Guy Opperman is the Minister for Pensions and Financial Inclusion, and is MP for Hexham.
I’m delighted to have been reappointed as Minister for Pensions and Financial Inclusion by Boris Johnson. In the past two years, we’ve achieved so much, from supporting the introduction of the Mid-Life MOT, to pioneering the Pensions Dashboard. But there is so much more to do, and now is the time to keep moving forward.
One of the most exciting changes I am proud to have been part of is the work we are undertaking to tackle climate change. This October, a change is coming that will have a bigger effect on tackling climate change than almost any other decision by government.
We are taking a massive step forward by introducing new Environmental, Social and Governance regulations, or ESG for short. ESG requires occupational pension funds to invest with environmentally sensitive principles and take account of climate change. With our UK pension funds managing well over £1 trillion in assets, their investment power is immense.
When saving for a pension, I am convinced that most people want two key things in return. Firstly, and indeed crucially – a balanced portfolio that produced a secure, long-term return to live on in retirement. But also that our investments have a higher purpose. That when our pension is invested, it should be invested in an ethical way.
We know that the world is facing a Climate Emergency. We can all see that we are losing the ice pack, endangered species and our tropical forests at an alarming rate. The term ‘emergency’ may sound alarmist, but if we don’t address these long-term problems now, there won’t be a long term.
As a country, we have already made great strides to reduce our carbon footprint; carbon emissions have fallen by 25 per cent – the largest reduction in the G20. We’ve just had the longest coal-free run since the 1880s, and green energy is on track to produce most of the Britain’s electricity this year for the first time.
And in June, Britain became the first major economy to legislate for net carbon zero by 2050 – meaning that our contribution to climate change will end in a little over three decades. Our net zero target is undoubtedly ambitious, but if we all – from government down to individuals – make small but significant changes, we can make a real difference.
There are some MPs on the opposition benches in Parliament who believe that the only way to halt climate change is to overthrow capitalism – to introduce a new economic system. I am afraid they are utterly wrong. I believe that it is capitalism itself that can save our planet.
For too long, there has been a perception by too many pension trustees that the environmental practices of the firms they invest in are purely ethical concerns that they do not need to worry about. This is utterly wrong and cannot continue. Under the new ESG regulations, trustees now must consider the environmental practices of the firms they invest in before taking investment decisions to create a balanced portfolio. This will make a real difference and give pensions trustees the nudge they need to do their part to tackle climate change. But going forward, we can do so much more.

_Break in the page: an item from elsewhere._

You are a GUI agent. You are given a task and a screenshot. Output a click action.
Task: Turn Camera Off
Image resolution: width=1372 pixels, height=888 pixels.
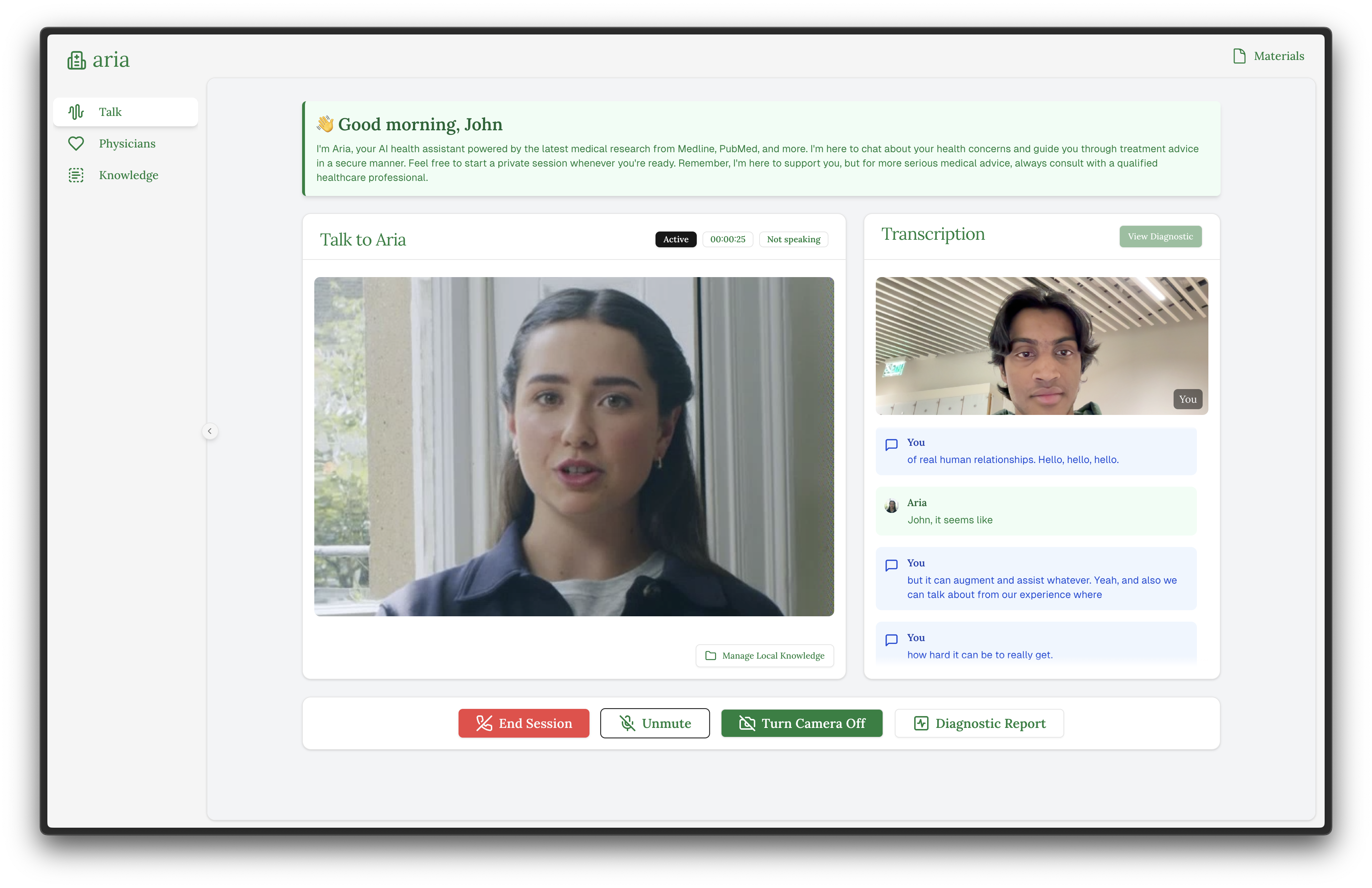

Our pension funds have exactly what we need to tackle this problem. A lot of capital, an ability to think very long term, and no political agenda. Clearly, if we do not harness the financial muscle of these massive pension portfolios, we are missing a trick.
Britain has Greentech firms innovating to help tackle consumers tackle climate change and drive down the cost of providing energy, but they need investment to continue innovating. So going forward, as part of a balanced portfolio, pensions trustees should be supporting our climate friendly companies.
Thanks to the government’s automatic enrolment programme, more than ten million employees have been enrolled into an occupational pension – now saving eight per cent of their annual income. It is undoubtedly one of the greatest success stories of the Conservative and coalition governments.
Ethical investment can no longer be a niche. It needs to be mainstream. What bigger challenge is there than addressing the climate emergency? As I said, if we don’t address these long-term issues now, there won’t be a long-term.
My colleagues in Parliament tell me that pensions are not sexy, but this time it could be pension power that is the force for good to address our twenty-first century problems.